Problem description:
Please write the data as a JSON list of strings, one per line, starting with the line with "Task: Open Help via the question mark icon" and going on through the line with "Action: 892,511". Leave out blank lines and the pictures.

===== Dataset content

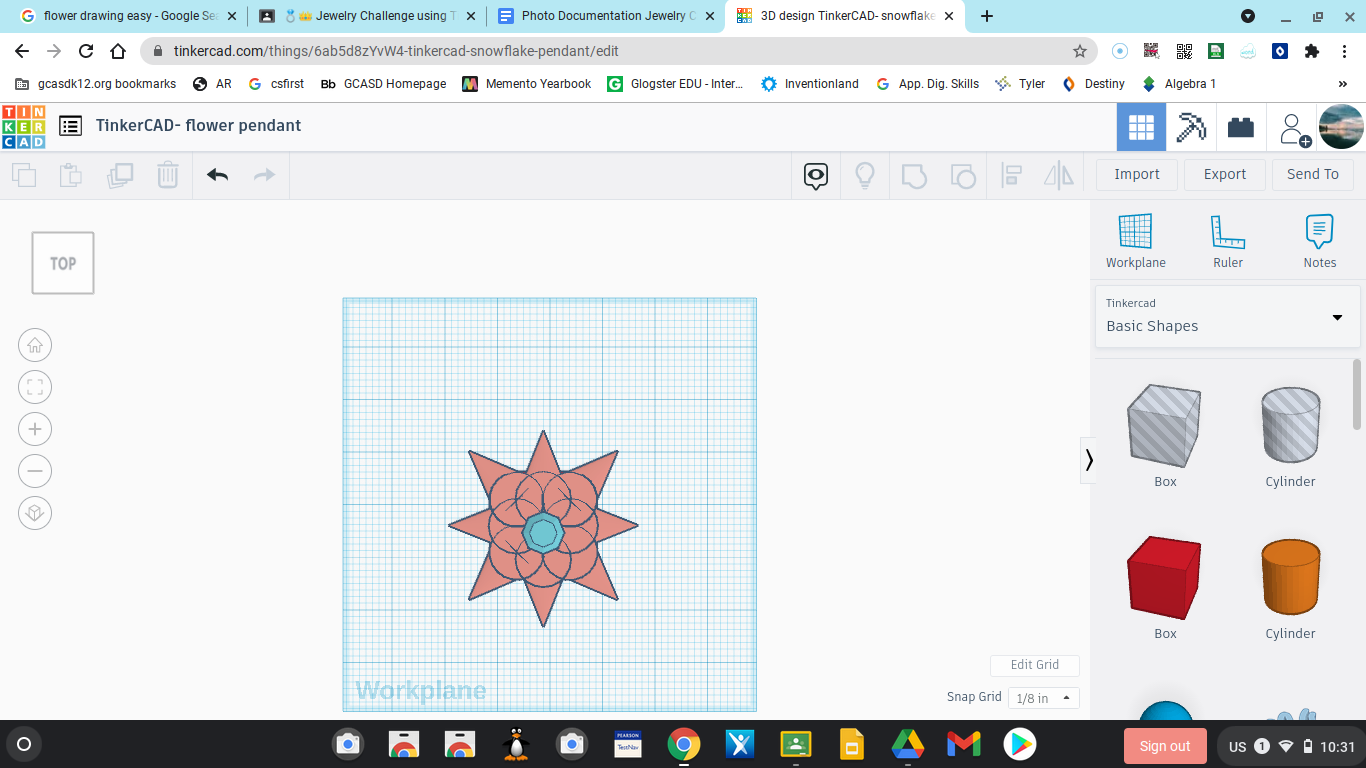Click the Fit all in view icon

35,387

==========
===== Dataset content

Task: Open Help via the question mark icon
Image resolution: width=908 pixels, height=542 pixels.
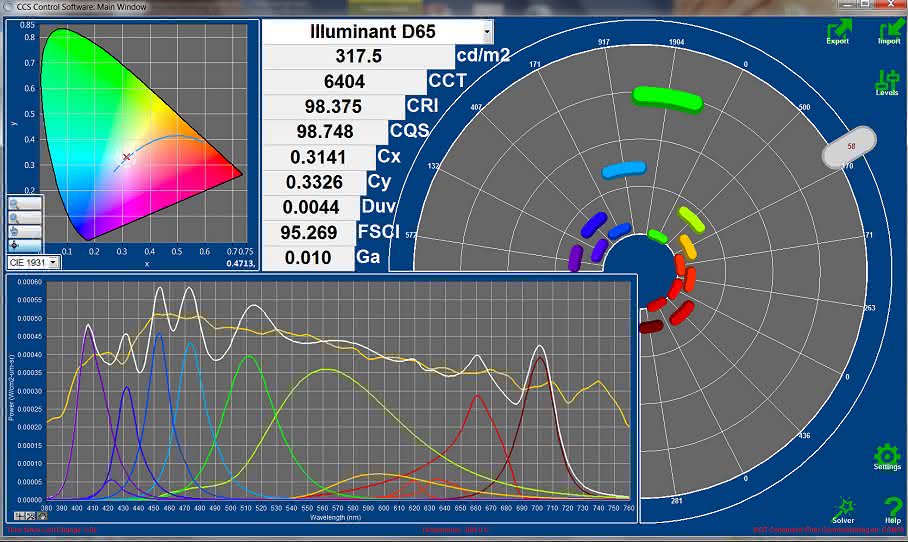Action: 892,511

==========

Written solution:
[
  "Task: Open Help via the question mark icon",
  "Image resolution: width=908 pixels, height=542 pixels.",
  "Action: 892,511"
]